# My new Canon 60D review



## Wheels47130 (Oct 2, 2010)

I've had it now for just over a week. I wanted to get a good feel with it bofore I did the review. Overall I would give it a 4 out 5. I do really like it. I do admit first that I am in a wheelchair. I often get stuck with railings that block my view to shoot from the chair. That is why I just had to get the 60D right away. The flip out screen works great. I can hold the camera above my head and flip the screen down and see what I'm shooting, even with the 2/3rds grid on it. I also love the resolution. The 18 Megs look great even blown up. I no longer have to upsize for Alamy submissions. I did get the kit since that was all that was available. I'm actually glad. The 18-135 IS lense is really good. My other lenses are LS but it adds to my collection. 
    The thing that bugs methe most is it shots RAW files as CR2 files which doesn't work with CS4. I hope they get a fix for that! The camera body is a bit smaller but not that much. The plastic body is ok. I think it will show light scrathes more.  Also the Remote switch is different. It takes a pin instead of the normal Canon remote. The new battery seems very good. It hold a charge well. 
    I haven't used the video yet. I see it as an add-on. I take pictures, I don't make movies 
    I do really like the camera. The screen can also flip backwards into the camera to protect it. 
Here are a couple of shots from it. If you have a question fell free to ask me.


----------



## Big Mike (Oct 4, 2010)

Cool shots, and thanks for the review.  For a point of reference, what camera were you using before, and how does the feel of that one, compare to the feel/ergonomics on the 60D?  

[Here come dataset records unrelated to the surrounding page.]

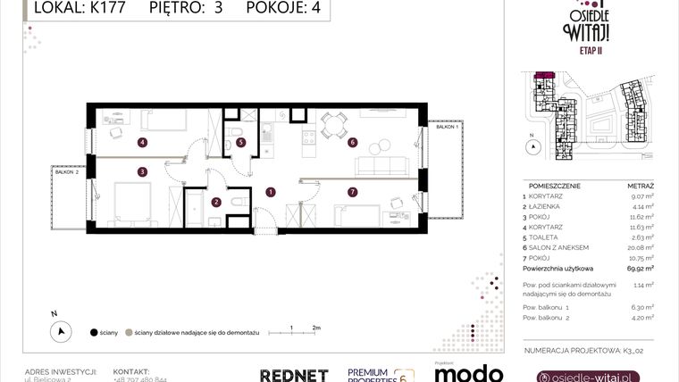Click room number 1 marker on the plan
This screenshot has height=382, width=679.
(271, 191)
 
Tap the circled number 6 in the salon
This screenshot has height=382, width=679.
(353, 142)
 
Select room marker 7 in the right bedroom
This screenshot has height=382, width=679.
(353, 191)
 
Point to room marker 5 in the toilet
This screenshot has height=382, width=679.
(240, 142)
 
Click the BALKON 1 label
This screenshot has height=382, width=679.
(447, 128)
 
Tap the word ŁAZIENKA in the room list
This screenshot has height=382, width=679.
(547, 205)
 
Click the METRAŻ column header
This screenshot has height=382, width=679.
(641, 185)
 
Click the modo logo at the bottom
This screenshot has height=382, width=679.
(467, 374)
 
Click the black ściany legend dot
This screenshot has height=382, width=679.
(94, 332)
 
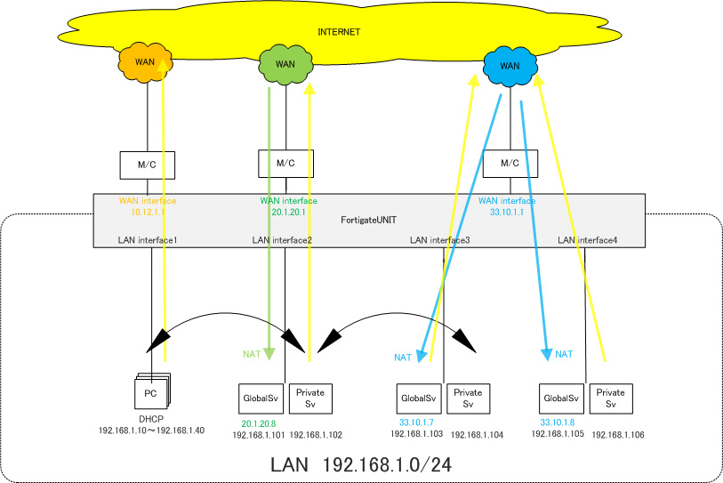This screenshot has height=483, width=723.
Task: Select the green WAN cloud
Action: tap(285, 63)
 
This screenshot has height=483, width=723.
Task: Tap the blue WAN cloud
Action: tap(510, 65)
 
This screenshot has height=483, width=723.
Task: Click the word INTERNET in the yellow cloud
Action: tap(339, 32)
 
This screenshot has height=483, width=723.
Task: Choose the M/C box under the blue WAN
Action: tap(510, 164)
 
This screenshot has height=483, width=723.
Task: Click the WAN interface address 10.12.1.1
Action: tap(142, 213)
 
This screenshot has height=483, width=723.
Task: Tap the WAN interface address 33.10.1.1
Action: tap(507, 213)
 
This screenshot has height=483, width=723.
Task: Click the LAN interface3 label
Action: tap(439, 240)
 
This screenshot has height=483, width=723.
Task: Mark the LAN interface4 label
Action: tap(586, 240)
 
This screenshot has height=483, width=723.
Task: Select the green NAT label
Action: tap(252, 354)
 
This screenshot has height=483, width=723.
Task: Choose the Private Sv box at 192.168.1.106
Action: tap(611, 398)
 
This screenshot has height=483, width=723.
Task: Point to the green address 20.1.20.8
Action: tap(258, 423)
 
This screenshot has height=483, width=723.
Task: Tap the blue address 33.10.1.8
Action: tap(558, 423)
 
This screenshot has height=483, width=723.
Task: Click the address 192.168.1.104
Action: tap(478, 435)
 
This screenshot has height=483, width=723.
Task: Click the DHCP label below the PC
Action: tap(151, 419)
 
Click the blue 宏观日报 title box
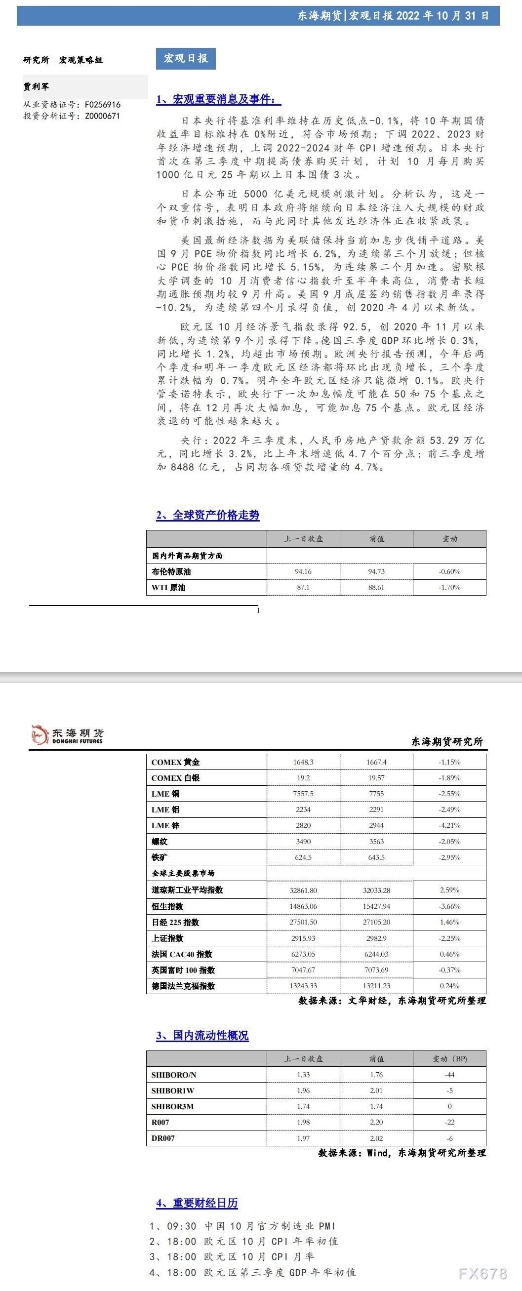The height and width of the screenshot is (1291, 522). coord(185,59)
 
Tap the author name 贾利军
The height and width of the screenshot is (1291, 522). coord(36,87)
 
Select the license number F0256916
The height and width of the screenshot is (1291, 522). coord(102,105)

> The thing that bugs me the most is it shots RAW files as CR2 files which doesn't work with CS4. I hope they get a fix for that!


This happens after every new camera release.  It always takes a while for Adobe to 'catch up' to the new camera models.  I hope you will be OK with CS4, as it's only one generation old.  They might not offer an update that is compatible with CS2 or CS3 etc.  

Of course, your camera will have come with Canon DPP, which will open the RAW files, and you should be able to use the free Adobe DNG converter, to convert them from CR2 to DNG, which will be compatible with Photoshop.


----------



## Neil S. (Oct 4, 2010)

OMG that 1st pic looks so dangerous lol.

Nice shots, and grats on the new camera btw. :thumbup:


----------



## Merlin_AZ (Oct 4, 2010)

camera raw | Adobe Photoshop CS5
Adobe Camera Raw 6.2 includes the 60D.
I'm not sure whether it will work with CS4, though.


----------



## Wheels47130 (Oct 4, 2010)

My other camera is the Canon 40D. 
I was out getting the shot of the retail area by the river and parked near one of the Halifax river parks. I just kept hearing the motorcycles so went over and just happened upon this stunt show. They let me inside the gates to take photos. That is why I love my LS 28-300 lens. When people see that black camera and a nice big ivory lens though know you are a serious photog and usually let you in places. :lmao:


----------



## Sachphotography (Oct 4, 2010)

IF you cant get it work download Adobe DNG converter. It will convert all raw file to DNG files. Basically an adobe format. I had to do this when I upgraded to a D300


----------



## gagey (Oct 5, 2010)

Those are really cool shots!


----------



## candin (Apr 5, 2011)

So my friend just got a 60D, he bought a Sigma 30mm f/1.4 lens and he loves it. I don't know anything about cameras and I wanted to buy him a lens that he will enjoy as much as that sigma one. What would be a good lens to buy for him... one that isnt too expensive..


----------



## molested_cow (Apr 5, 2011)

The first shot looks like what clowns will do on a horse back....

Not sure which lens you are using, but I think the shots will look better with shallower depth of field. Right not, the background is a bit distracting.


----------